Solution: A computer implemented interactive patient specific surgical planning system for a method of performing a total joint or a partial joint surgery includes: (1) performing a virtual pre-operatively planned joint surgery to implant a prosthetic device; (2) accounting for a range of motion desired for activities of daily living and/or standard clinical assessments of range of motion after performing the virtual surgery; and (3) outputting results for each implant, each location, and each range of motion activity from each virtual surgery performed.
Application: This system can be integrated into existing surgical planning software platforms or can form the basis for a new platform.

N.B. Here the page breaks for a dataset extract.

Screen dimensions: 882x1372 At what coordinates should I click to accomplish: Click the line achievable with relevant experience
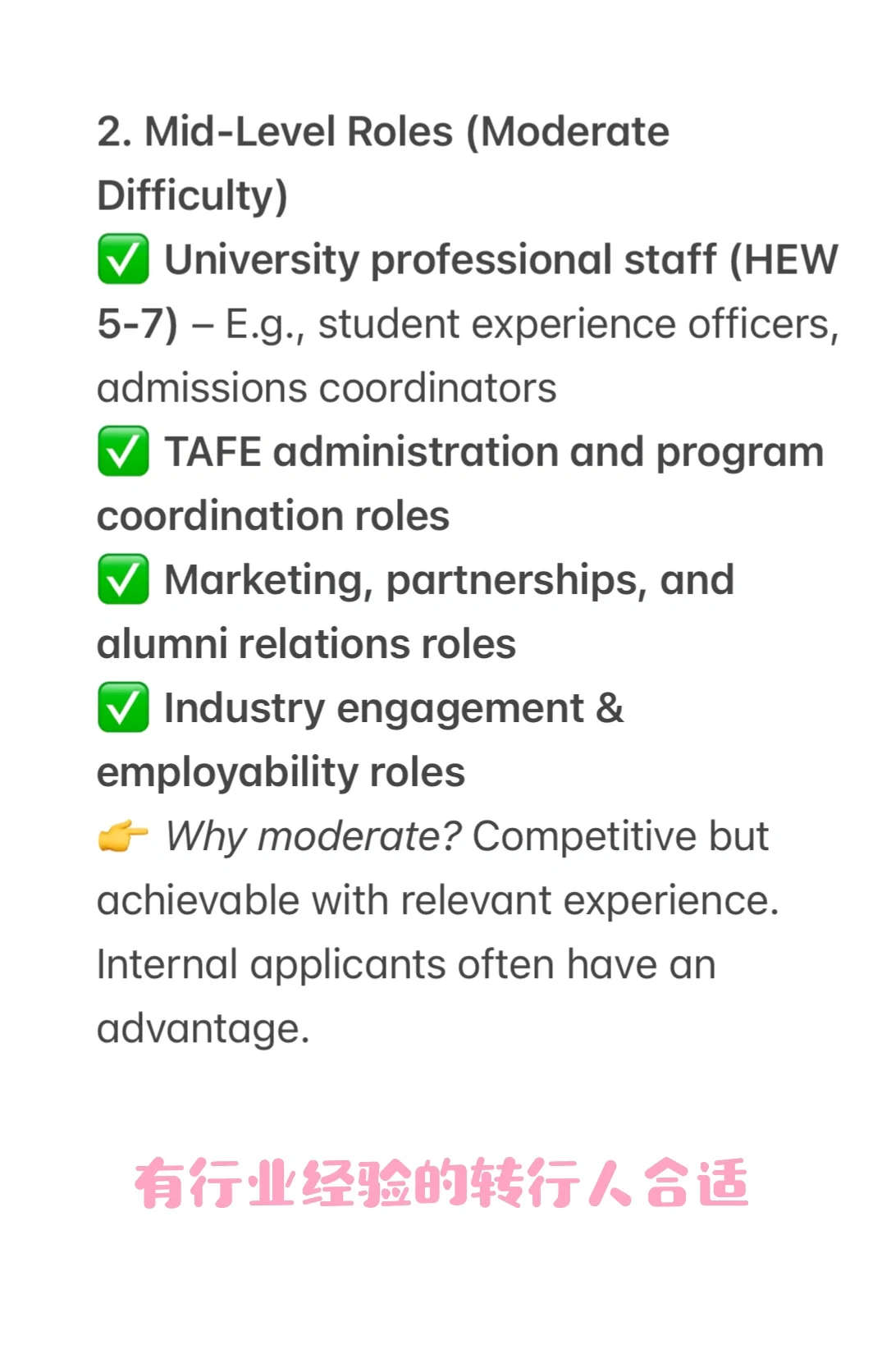(x=438, y=901)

Patient specific instruments that facilitate implantation and correct alignment of shoulder implant components
Inventor:
Andrew Pearle, MD
Joseph Lipman, MS
Darrick Lo, MEng
Status: Patents Granted
Clinical Problem: Shoulder hemiarthroplasty is commonly used to treat patients with glenohumeral joint arthrosis. For patients with glenohumeral joint arthrosis and an additional deficient rotator cuff, reverse total shoulder arthroplasty may be indicated. The 12%, 15%, and 22% revision rates, respectively, remain high compared to hip and knee arthroplasty. Glenoid component loosening and instability are important complications and may be caused by poor positioning of the components. An accurate placement of the complementary humeral cut is also important to achieve a stable joint. There is a continuing need to improve the instruments used to facilitate the implantation of total shoulder joint components.
Solution: Patient specific instruments that conform to the actual diseased joint surface and incorporate features that facilitate implantation and correct alignment of shoulder implant components. The surgeon uses the instruments to align and direct surgical cuts and to prepare the patient to receive standard or reverse joint implant components.
Application: This system is a stand-alone product line that can be integrated into any shoulder implant system.
An upper extremity prosthesis for use in below the elbow amputations with an osseointegration post
Inventor:
Glenn Garrison
Status: Patents Pending
Clinical Problem: A below elbow arm prosthetic is located below the elbow and above the hand and is used after an upper extremity amputation is performed. When dealing with below elbow amputations, the length of the residual limb may cause complications in terms of upper extremity prosthetic fitting, etc.
Solution: An upper extremity prosthesis for use in below the elbow amputations with an improved solution for mounting, especially those with short residual limb lengths below the elbow, and osseointegration post.
Application: This system is a stand-alone product that can be integrated into any rehabilitation program.